期待の新星FWカーラ・バウティスタとMF遠藤ゆめ
強みの1つとして「スピード」が挙げられていた昨2022/23シーズンのマイナビ仙台。もちろん個人差はあるものの、マンチェスター・ユナイテッド・ウィメン(イングランド1部)に移籍したMF宮澤ひなた、セレッソ大阪ヤンマーレディースに移籍したFW矢形海優、そして現在期限付きでノースカロライナ・カレッジ(アメリカ1部)へ移籍中のMF松窪真心と、スピードを強みとした選手たちがチームを牽引していた。しかし、彼女たちを失って迎えた今シーズン第1節では、スピード面でエルフェン埼玉にやや押され気味であった。今シーズンを戦う上で、スピードの底上げが課題の1つになるだろう。
一方、非常に期待できる点として、新規加入した海外選手たちの活躍が挙げられる。今季のマイナビ仙台は、特別指定や育成組織TOP可選手を含めた全32名中6名が海外選手。これはWEリーグ所属クラブの中で最も多い人数だ。開幕戦でパワフルなPKゴールを決め、早速スポットライトを浴びたのがスペイン出身のFWカーラ・バウティスタ。カーラは2013年から母国スペインを拠点に、1部リーグのレアル・ソシエダ・フェメニーノやバレンシアCFフェメニーノ、そして直近ではフンダシオン・アルバセテで経験を積んできた選手。相手チームからパワフルにボールを奪うことはもちろん、貫禄あるPKゴール後に見せたパフォーマンスなど、サッカー経験の深さを垣間見ることができた。
更に新スターとして期待されているのが18歳のMF遠藤ゆめ。中学時代からマイナビ仙台のユースチームで長く経験を積んできたが、今年7月29日にトップチームへの昇格が内定。正式加入は来年2月からとなるが、開幕戦ではすでにスターティングメンバーとして出場を果たした。緻密なドリブルやパス回しが得点の鍵となり、新たなスターとしての頭角を見せていた遠藤。
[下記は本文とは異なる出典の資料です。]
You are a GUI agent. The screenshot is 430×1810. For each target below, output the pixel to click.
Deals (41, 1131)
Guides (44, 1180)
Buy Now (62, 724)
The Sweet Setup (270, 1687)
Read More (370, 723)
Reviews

特にMF中島依美との息のあったプレーや、DF佐々木里緒とMF佐々木美和による“SSコンビ”との絡みで得点チャンスを多く生み出すなど、今後の試合でも様々な選手との科学変化が非常に楽しみだ。
好スタートのマイナビ仙台と日テレ・東京ベレーザ
全5試合が行われたWEリーグ第1節で好スタートを切ったのは、相手チームから3得点を奪い勝利を収めたマイナビ仙台と日テレ・東京ベレーザだ。全試合結果は下記の通り。
- ちふれASエルフェン埼玉VSマイナビ仙台レディース:1-3
- ノジマステラ神奈川相模原VS大宮アルディージャVENTUS:0-1
- INAC神戸レオネッサVSアルビレックス新潟レディース:1-0
- セレッソ大阪ヤンマーレディースVSジェフ千葉レディース:1-0
- 日テレ・東京ベレーザVS長野パルセイロ・レディース:3-1
ここで、昨シーズンの順位トップ5を見てみよう。※括弧内は勝点
- 1位:三菱重工浦和レッズレディース(52)
- 2位:INAC神戸レオネッサ(44)
- 3位:日テレ・東京ベレーザ(42)
- 4位:マイナビ仙台レディース(27)
- 5位:サンフレッチェ広島レジーナ(24)
上位3クラブと4位以下の勝点差が大きいことがわかる。
もちろん順位そのものも大切だが、勝点に着目するとまた違う視点でも試合を楽しめる。勝点数が増え、各クラブの差が縮まれば縮まるほどWEリーグ全体のレベルも高まる。ひいては、なでしこジャパン(日本女子代表)のレベル向上にも大いに影響してくるだろう。誕生して間もないWEリーグが、世界に注目されるリーグになれるよう、期待し応援したい。